EXCERTO DO DOCUMENTO:
———

A questão dos prazos de garantia e a forma como se chega ao subsídio de cessação da atividade, “que não [se sabe] como é que se vai chamar, mas é uma espécie de subsídio de desemprego”, são, segundo Rui Galveias, alguns dos motivos de preocupações para o sindicato.
“Isto para nós é um problema, porque sendo importante que alguns trabalhadores do setor passem a ter proteção social, porque, de facto, são trabalhadores independentes, a maior parte dos trabalhadores que estão a recibos verdes no setor são falsos recibos verdes”, observou, acrescentando que a “grande preocupação” do sindicato consiste em saber “como é que medidas deste tipo ajudam a resolver esse tipo de problemas”.
“[Temos] um problema de baixos salários, temos um problema de irresponsabilização das entidades contratantes no setor que não vai ser resolvido legalizando a ilegalidade”, frisou.
Sobre o subsídio similar ao subsídio de desemprego, ao qual o trabalhador, para ter acesso, “tem de perfazer o prazo de garantia de seis meses de prestação de atividade”, Rui Galveias realçou desconhecer como será feita a quantificação do tempo de trabalho.
“Quer dizer, isto não pode ser a lógica do vou lá, pago seis meses de Segurança Social e tenho direito a um subsídio de 2,5 IAS [Indexante dos Apoios Sociais] durante seis meses. Não faz sentido”, sublinhou. Para Rui Galveias, “não é esta a lógica, nem o objetivo” do Estatuto dos Profissionais da Cultura.
Para o dirigente sindical, o estatuto “pode abrir caminho para coisas muito perigosas no universo do trabalho em Portugal, encaminhando muita gente que está numa situação de precariedade, achando que estão numa situação de empreendedorismo, como é o caso de alguns trabalhadores das ´Ubers`e por aí fora”.
Contactada pela agência Lusa sobre esta aprovação, Salomé Lamas, da direção da Associação de Artistas Visuais em Portugal (AAVP), disse que a entidade recebeu esta notícia “com enorme desagrado e frustração, porque o documento parece um chapéu que serve a todos, mas afinal não serve a ninguém”.
“No caso dos artistas visuais, foi sempre o lado mais lesado”, avaliou, defendendo a “criação de regimes de exceção para cada uma das áreas” envolvidas.
Ressalvando que “houve uma dedicação do Ministério da Cultura, que parecia ser séria, feita com tempo e com a participação e esforço de muitas estruturas a apresentar propostas, mas viram-se afastadas no final [do processo para a criação do Estatuto], que, afinal, vai agravar a informalidade e a precariedade”.
“Estamos, indignados, tristes e desiludidos”, expressou, acrescentando que há um sentimento de as associações que participaram no processo terem sido “defraudadas”.

———

DADOS FORNECIDOS:
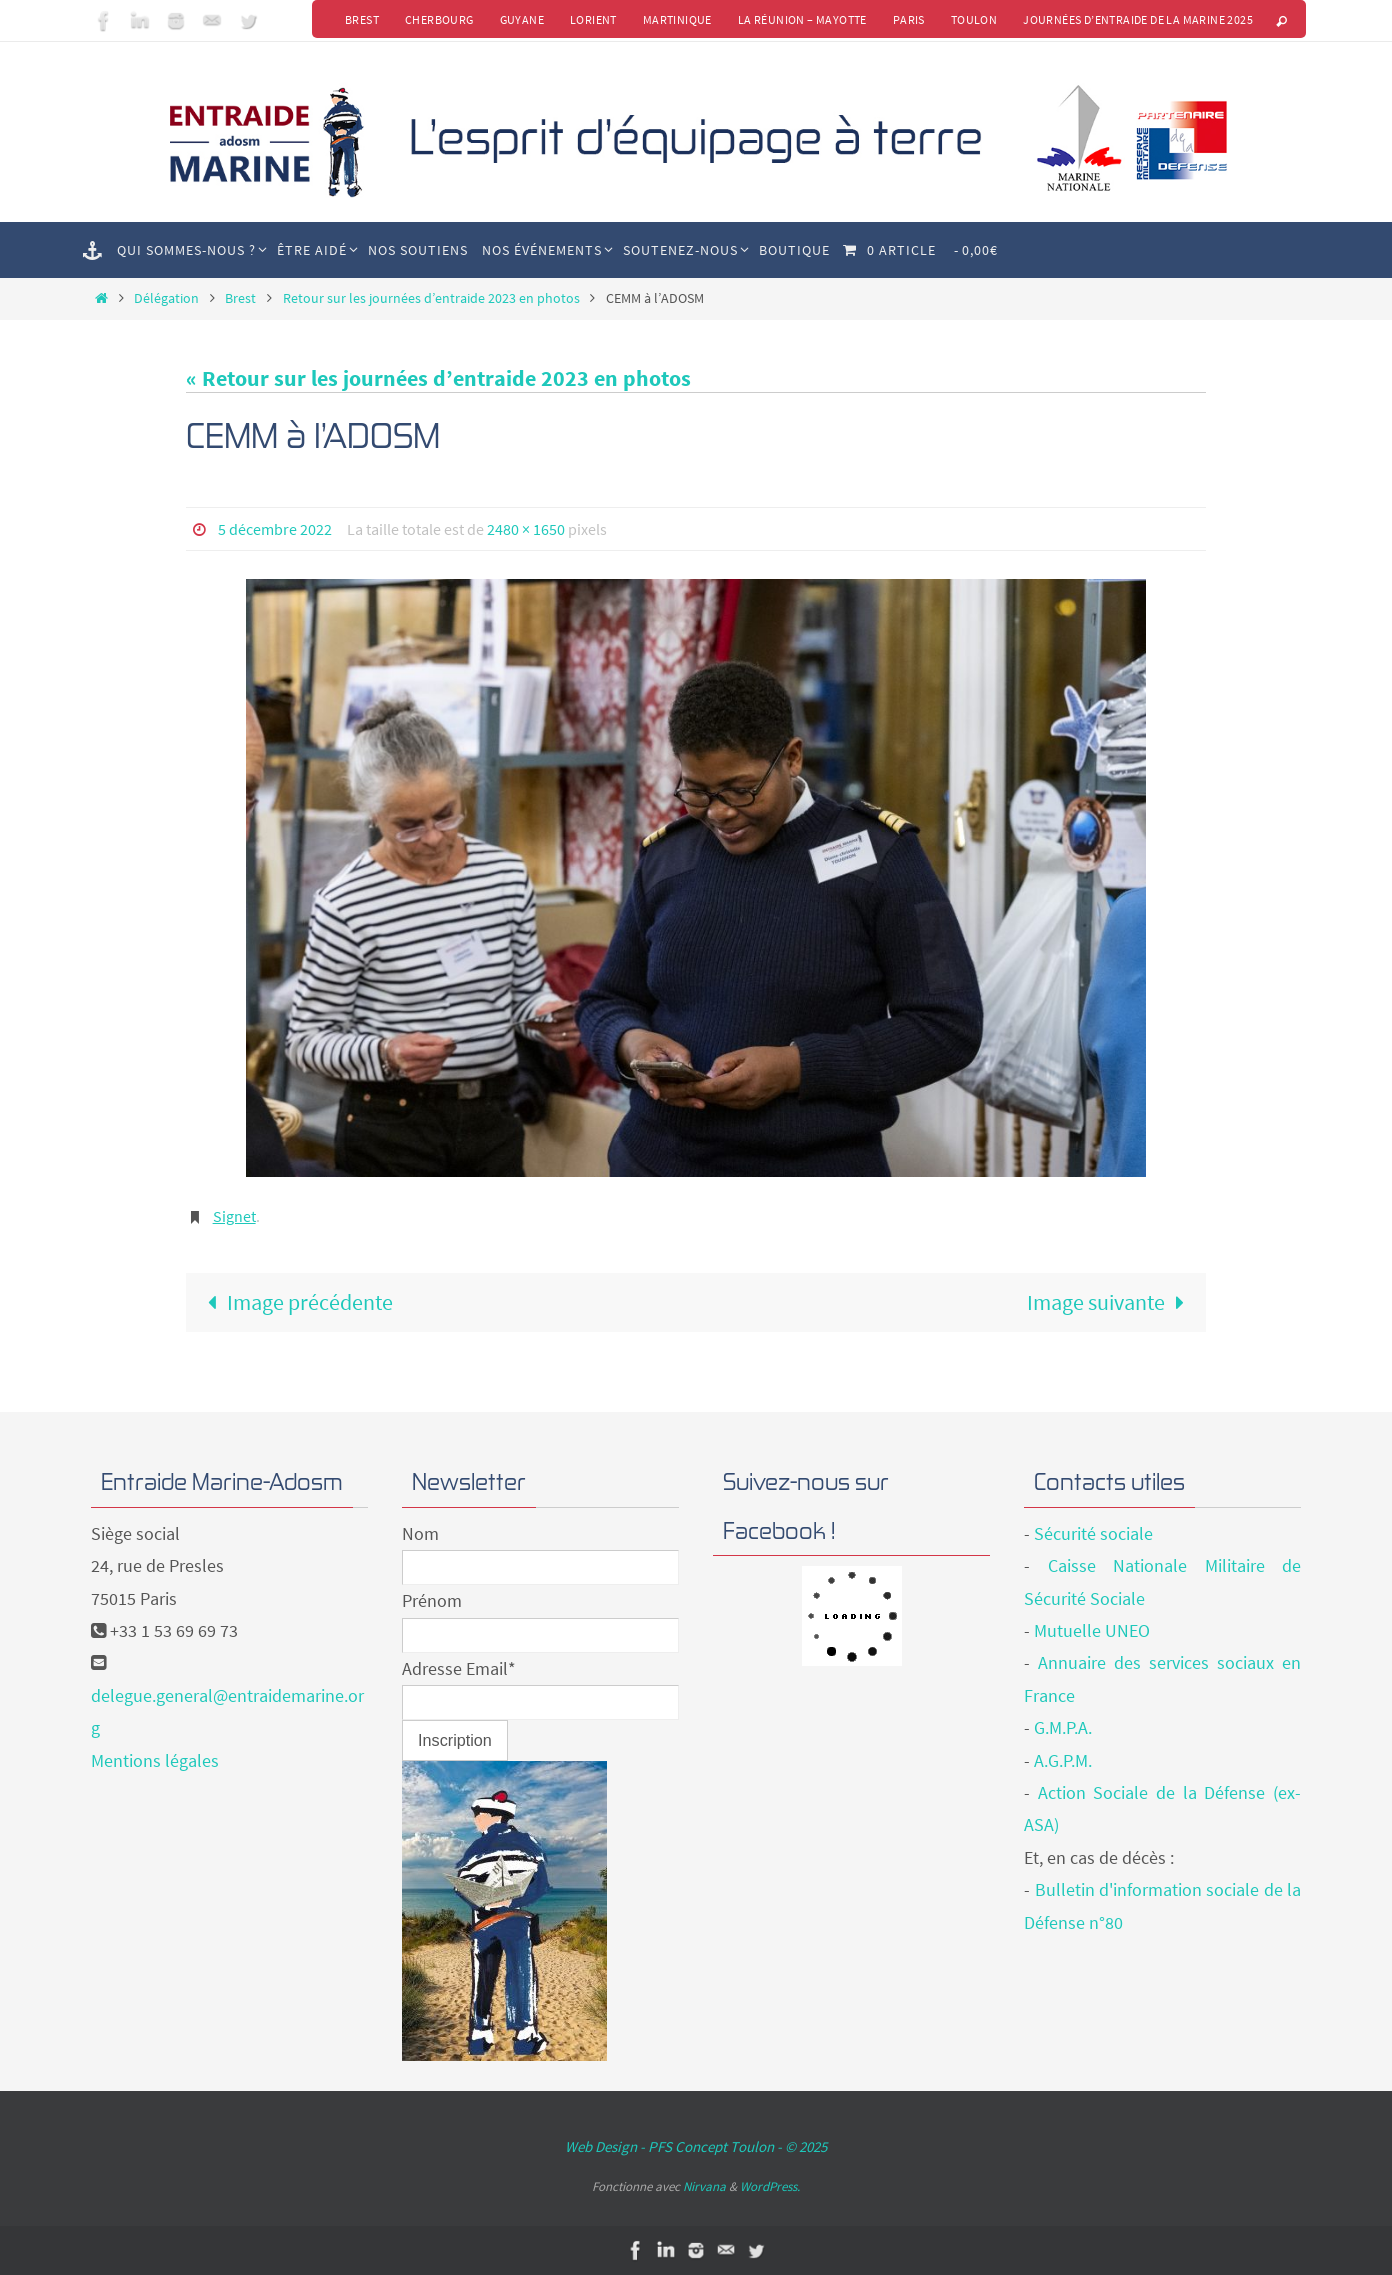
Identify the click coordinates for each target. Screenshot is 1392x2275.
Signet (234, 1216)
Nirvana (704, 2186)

———

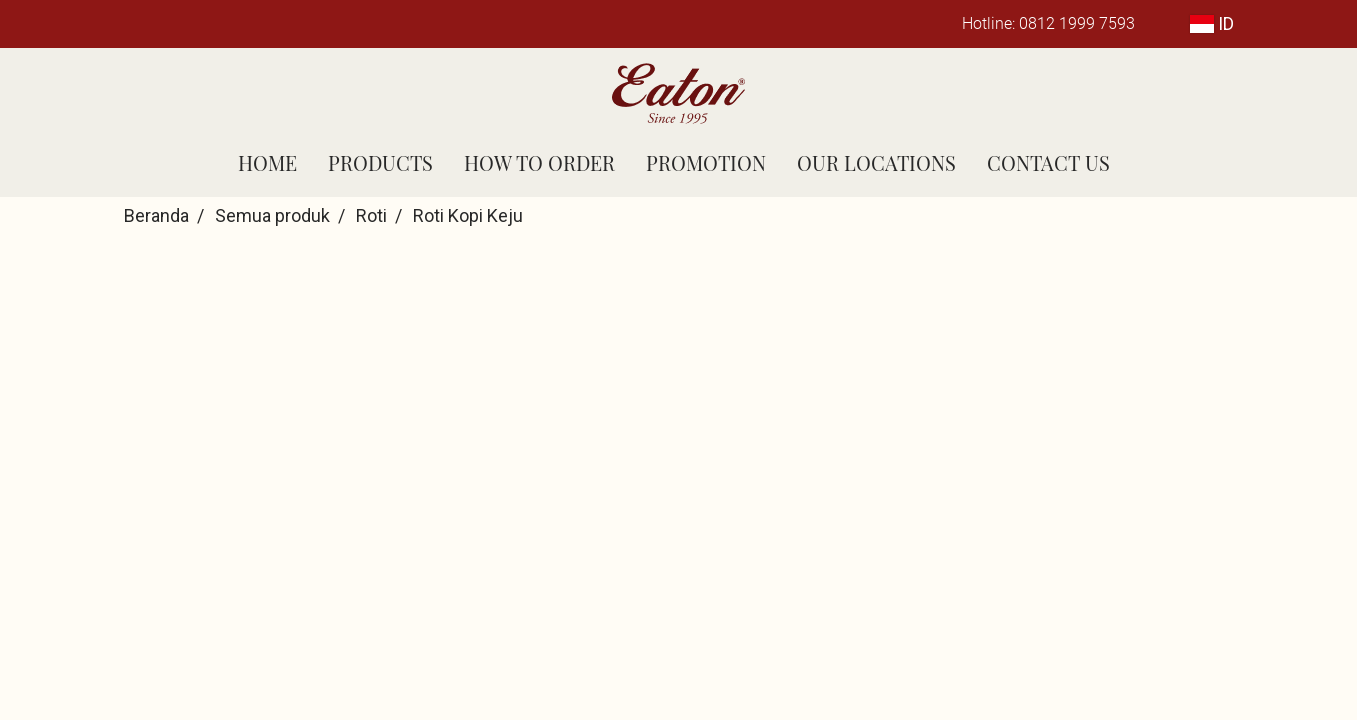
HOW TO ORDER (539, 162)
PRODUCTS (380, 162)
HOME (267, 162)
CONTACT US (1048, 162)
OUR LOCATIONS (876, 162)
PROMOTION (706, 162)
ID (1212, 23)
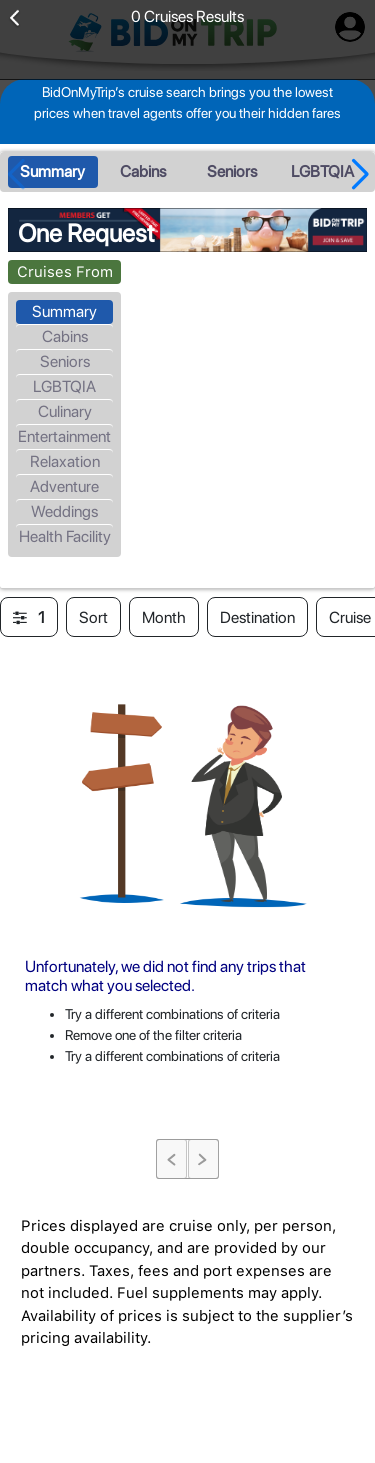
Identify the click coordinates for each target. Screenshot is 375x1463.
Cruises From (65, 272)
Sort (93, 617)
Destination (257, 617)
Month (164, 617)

———

TAREFAS A REALIZAR:
(1) Indique se cada afirmação está de acordo com o excerto sobre o Estatuto dos Profissionais da Cultura, respondendo sim ou não e citando as palavras do excerto que o decidem: (a) Segundo Rui Galveias, a maior parte dos trabalhadores a recibos verdes no setor são falsos recibos verdes. (b) Para aceder ao subsídio semelhante ao subsídio de desemprego, o trabalhador tem de cumprir um prazo de garantia de doze meses. (c) Salomé Lamas faz parte da direção da Associação de Artistas Visuais em Portugal.
(2) Retome o excerto sobre o Estatuto dos Profissionais da Cultura a partir do ponto em que termina.
Os dados não têm qualquer relação com o excerto.

TAREFAS RESOLVIDAS:
(1)
(a) Sim: «a maior parte dos trabalhadores que estão a recibos verdes no setor são falsos recibos verdes».
(b) Não: «tem de perfazer o prazo de garantia de seis meses de prestação de atividade».
(c) Sim: «Salomé Lamas, da direção da Associação de Artistas Visuais em Portugal (AAVP)».

(2)
O Estatuto dos Profissionais da Cultura, uma reivindicação do setor com pelo menos duas décadas, começou a ser desenhado em meados de 2020, quando o Governo anunciou a criação de um grupo de trabalho interministerial, “para análise, atualização e adaptação dos regimes legais dos contratos de trabalho dos profissionais de espetáculos e respetivo regime de segurança social”.
“Esta é uma daquelas situações em que tudo muda, mas tudo fica igual”, considerou a responsável da direção da AAVP.
Em comunicado, a Convergência pela Cultura considerou que a aprovação, por parte do Governo, “de um estatuto criado com base na adulteração é uma demonstração do desrespeito pelos contributos dos agentes culturais, que já manifestaram a sua indignação pelo facto deste diploma encontrar-se longe do modelo final”, acusando a ministra de “faltar à palavra relativamente à continuidade das reuniões para discussão dos principais pontos que se encontram por resolver”.
“Concluímos que o Governo não pretende criar mecanismos de inclusão dos trabalhadores que se encontram reféns da informalidade, não pretende a revogação da Lei 4/2008 que permanece como base de referência no diploma deste estatuto, não prevê a revisão dos trabalhadores independentes nem confere proteção social aos prestadores de serviços, como também não assume a necessidade de criação de mecanismos de inclusão para trazer todos os trabalhadores para o sistema contributivo. Um estatuto não pode substituir a necessidade de uma Lei de bases, conforme sempre reivindicámos”, acrescenta aquela estrutura.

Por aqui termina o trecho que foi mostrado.